Re: performance of insert/delete/update

From: "Rich Scott" <rich_scott(at)fastmail(dot)fm>
To: "scott(dot)marlowe" <scott(dot)marlowe(at)ihs(dot)com>, "Josh Berkus" <josh(at)agliodbs(dot)com>
Cc: "Wei Weng" <wweng(at)kencast(dot)com>, pgsql-performance(at)postgresql(dot)org
Subject: Re: performance of insert/delete/update
Date: 2002-11-26 00:43:39
Message-ID: 20021126004339.46BB12FD1F@server3.fastmail.fm
Views: Raw Message | Whole Thread | Download mbox | Resend email
Thread:
Lists: pgsql-performance


I have seen a number of real-world situations where bundling inserts into
transactions made a considerable difference - sometimes as much as a 100x
speed-up, and not just in Postgresql databases, but also commercial
systems
(my experience is in Oracle & Sybase). I've often used an idiom of
building
up rows until I hit some high-water mark, and then insert those rows in
one
fell swoop - it's almost always measurably faster than one-at-a-time.

Sidebar: a number of years ago, while contracting at a regional telephone
company,
I became peripherally enmired in a gigantic billing-system-makeover
fiasco.
Upon initial deployment, the system was so slow at processing that it was
taking about 30 hours for each day of billing data. After a week or so,
when it became apparent that fundamental Cash Flow was threatened, there
were
multi-hour conference calls, in which various VPs called for massive h/w
upgrades and/or lawsuits against Oracle. An astute cohort of mine asked
to
see some of the code, and found out that the original developers (at the
telco)
had created a bloated and slow control system in C++, using semaphores or
somesuch,
to *serialize* inserts/updates/deletes, and so they had gigantic
home-built
queues of insert jobs. Not only were they not bundling updates in
transactions,
they were only ever doing one transaction at a time. (Apparently, they
never
learned RDBMS fundamentals.) He told them to rip out all that code, and
let
Oracle (like any other decent RDBMS) handle the update ordering. The
resultant
speed-up factor was several hundred times.

-R

On Mon, 25 Nov 2002 15:59:16 -0700 (MST), "scott.marlowe"

******************************

Continue the mailing-list reply about batching database inserts into transactions, starting right after its last line.

SUPPLIED INFORMATION:
******************************

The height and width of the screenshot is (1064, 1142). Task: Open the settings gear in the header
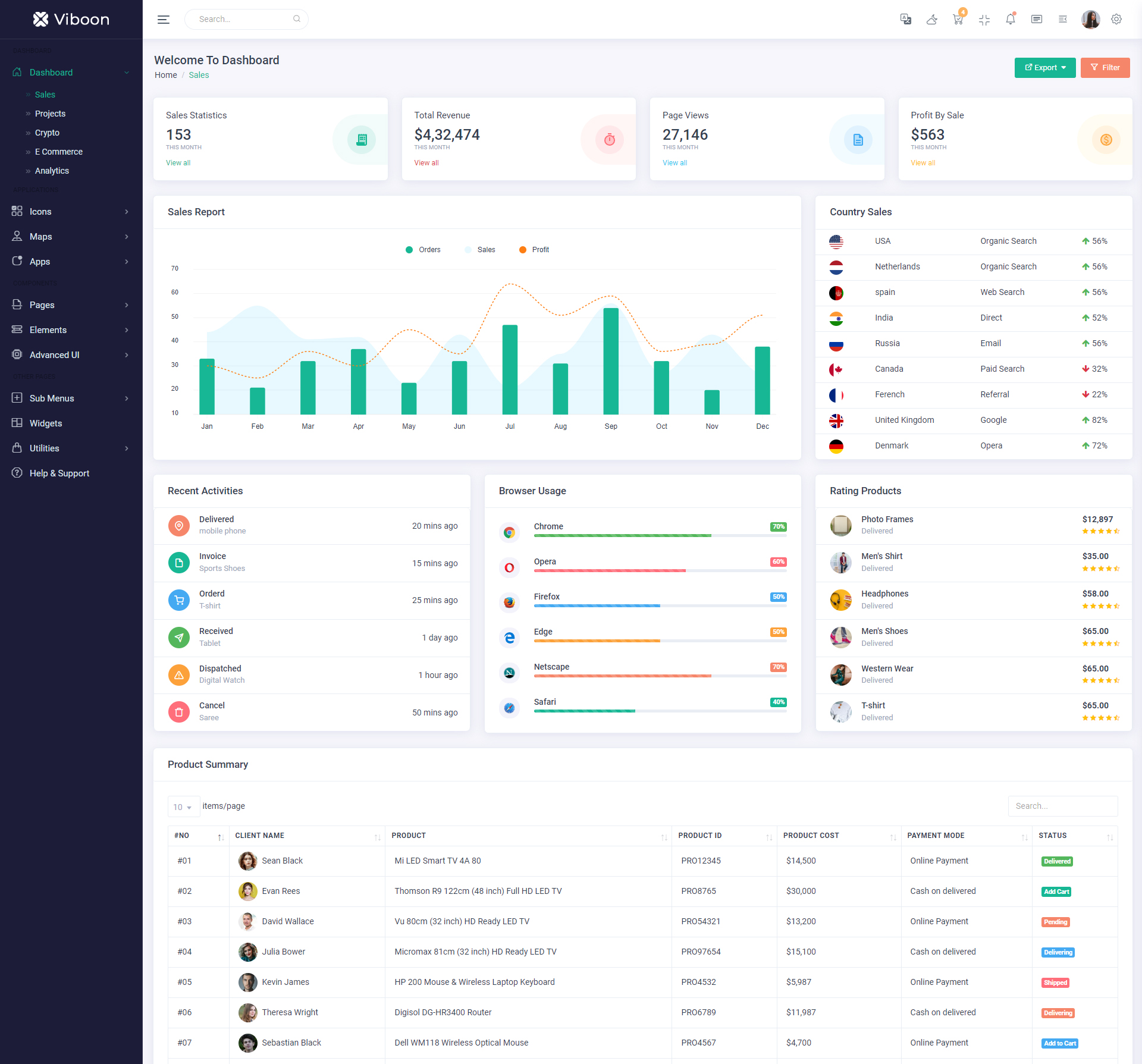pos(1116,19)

******************************

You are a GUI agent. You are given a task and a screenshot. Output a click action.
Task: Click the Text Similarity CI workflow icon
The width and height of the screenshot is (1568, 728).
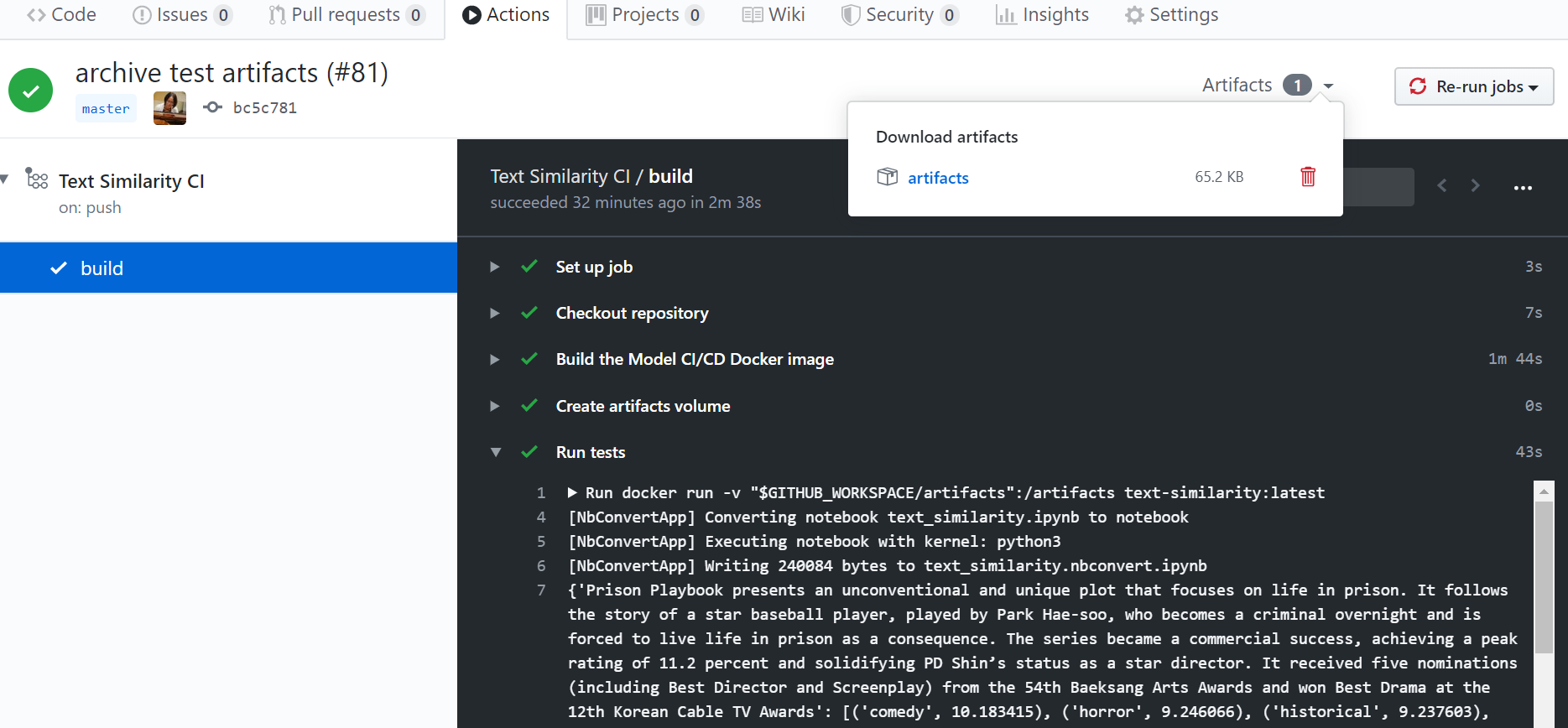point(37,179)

******************************

SOLVED EXERCISE:
<scott(dot)marlowe(at)ihs(dot)com> said:
> On Mon, 25 Nov 2002, Josh Berkus wrote:
>
> > Scott,
> >
> > > It's quite easy to test if you have a database with a large table to play
> > > with, use pg_dump to dump a table with the -d switch (makes the dump use
> > > insert statements.) Then, make two versions of the dump, one which has a
> > > begin;end; pair around all the inserts and one that doesn't, then use psql
> > > -e to restore both dumps. The difference is HUGE. Around 10 to 20 times
> > > faster with the begin end pairs.
> > >
> > > I'd think that anyone who's used postgresql for more than a few months
> > > could corroborate my experience.
> >
> > Ouch!
> >
> > No need to get testy about it.
> >
> > Your test works as you said; the way I tried testing it before was different.
> > Good to know. However, this approach is only useful if you are doing
> > rapidfire updates or inserts coming off a single connection. But then it is
> > *very* useful.
>
> I didn't mean that in a testy way, it's just that after you've sat
> through
> a fifteen minute wait while a 1000 records are inserted, you pretty
> quickly switch to the method of inserting them all in one big
> transaction. That's all.
>
> Note that the opposite is what really gets people in trouble. I've seen
> folks inserting rather large amounts of data, say into ten or 15 tables,
> and their web servers were crawling under parallel load. Then, they put
> them into a single transaction and they just flew.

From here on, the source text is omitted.